虽然可以执行,但是结果完全不对,问题应该出现在map函数上面。早回去看源码,之前写的代码完全是参照v1是每行的文本内容去写的map函数,但是这里v1变成了整个小文件的文件内容,那我在map中添加一步把v1按照行分割的操作,问题不就解决了吗?试试看,完整的代码如下:
package mapreduce;
import java.io.IOException;
import org.apache.hadoop.conf.Configuration;
import org.apache.hadoop.fs.Path;
import org.apache.hadoop.io.*;
import org.apache.hadoop.mapreduce.Job;
import org.apache.hadoop.mapreduce.Mapper;
import org.apache.hadoop.mapreduce.Reducer;
import org.apache.hadoop.mapreduce.lib.input.FileInputFormat;
import org.apache.hadoop.mapreduce.lib.input.SequenceFileInputFormat;
import org.apache.hadoop.mapreduce.lib.output.FileOutputFormat;
public class WordCountApp2 {
public static void main(String[] args) throws Exception {
Job job = Job.getInstance(new Configuration(),
WordCountApp2.class.getSimpleName());
job.setInputFormatClass(SequenceFileInputFormat.class);
job.setJarByClass(WordCountApp2.class);
job.setMapperClass(MyMapper.class);
job.setMapOutputKeyClass(Text.class);
job.setMapOutputValueClass(IntWritable.class);
job.setReducerClass(MyReducer.class);
job.setOutputKeyClass(Text.class);
job.setOutputValueClass(IntWritable.class);
FileInputFormat.setInputPaths(job, args[0]);
FileOutputFormat.setOutputPath(job, new Path(args[1]));
job.waitForCompletion(true);
}
private static class MyMapper extends
Mapper<Text, Text, Text, IntWritable> {
Text k2 = new Text();
IntWritable v2 = new IntWritable();
@Override
protected void map(Text key, Text value,
Mapper<Text, Text, Text, IntWritable>.Context context)

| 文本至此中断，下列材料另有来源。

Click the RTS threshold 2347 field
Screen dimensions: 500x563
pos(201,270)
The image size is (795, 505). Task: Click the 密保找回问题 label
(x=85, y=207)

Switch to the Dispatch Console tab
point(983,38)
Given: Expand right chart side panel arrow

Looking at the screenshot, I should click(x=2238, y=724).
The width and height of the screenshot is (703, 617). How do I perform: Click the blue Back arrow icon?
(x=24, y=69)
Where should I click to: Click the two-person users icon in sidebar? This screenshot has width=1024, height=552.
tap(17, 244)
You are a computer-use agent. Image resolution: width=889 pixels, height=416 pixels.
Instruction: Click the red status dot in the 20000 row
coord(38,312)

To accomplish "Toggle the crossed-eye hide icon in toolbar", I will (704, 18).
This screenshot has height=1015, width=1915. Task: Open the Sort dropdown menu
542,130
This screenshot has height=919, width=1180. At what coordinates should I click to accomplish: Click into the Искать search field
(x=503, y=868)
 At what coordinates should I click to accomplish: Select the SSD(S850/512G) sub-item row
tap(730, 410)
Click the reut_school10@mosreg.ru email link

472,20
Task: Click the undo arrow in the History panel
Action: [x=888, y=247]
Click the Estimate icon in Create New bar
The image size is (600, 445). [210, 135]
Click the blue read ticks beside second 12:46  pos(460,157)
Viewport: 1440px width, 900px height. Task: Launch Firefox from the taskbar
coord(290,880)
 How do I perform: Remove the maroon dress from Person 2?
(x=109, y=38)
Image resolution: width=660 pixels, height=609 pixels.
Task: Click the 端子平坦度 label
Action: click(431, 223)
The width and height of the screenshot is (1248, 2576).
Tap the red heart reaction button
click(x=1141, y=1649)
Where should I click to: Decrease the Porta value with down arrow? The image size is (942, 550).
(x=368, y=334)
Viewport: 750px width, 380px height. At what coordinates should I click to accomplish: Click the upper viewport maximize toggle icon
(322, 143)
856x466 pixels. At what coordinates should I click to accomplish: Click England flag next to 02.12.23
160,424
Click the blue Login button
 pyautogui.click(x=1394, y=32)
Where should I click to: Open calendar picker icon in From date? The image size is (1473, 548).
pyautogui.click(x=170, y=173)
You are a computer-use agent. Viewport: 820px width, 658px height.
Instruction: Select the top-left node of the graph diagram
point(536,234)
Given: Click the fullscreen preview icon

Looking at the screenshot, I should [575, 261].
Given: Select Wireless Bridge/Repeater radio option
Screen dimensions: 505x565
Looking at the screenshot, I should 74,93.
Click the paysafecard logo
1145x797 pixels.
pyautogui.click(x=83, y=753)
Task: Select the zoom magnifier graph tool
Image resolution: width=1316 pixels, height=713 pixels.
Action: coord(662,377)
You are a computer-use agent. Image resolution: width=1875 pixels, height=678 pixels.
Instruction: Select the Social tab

throws IOException, InterruptedException {
String text = value.toString();
String[] lines = text.split("\n");//改变的部分
String[] splited;
for (String line : lines) {
splited = line.split(" ");
for (String word : splited) {
k2.set(word);
v2.set(1);
context.write(k2, v2);
}
}
}
}
private static class MyReducer extends
Reducer<Text, IntWritable, Text, IntWritable> {
IntWritable v3 = new IntWritable();
@Override
protected void reduce(Text k2, Iterable<IntWritable> v2s,
Reducer<Text, IntWritable, Text, IntWritable>.Context context)
throws IOException, InterruptedException {
int sum = 0;
for (IntWritable v2 : v2s) {
sum += v2.get();
}
v3.set(sum);
context.write(k2, v3);
}
}
}
结果如下:
OK,搞定。
通过这次小问题,发现了一些hadoop学习与以前java学习的区别。之前弄java的时候,教材参考书,网上的demo特别多,也就习惯了碰见问题去百度,从来没有看过源码,但是hadoop不一样,比较新,网上内容很少,一个简单的功能都需要自己去理解去看源码,感觉很好玩,很有挑战,希望后面越来越好。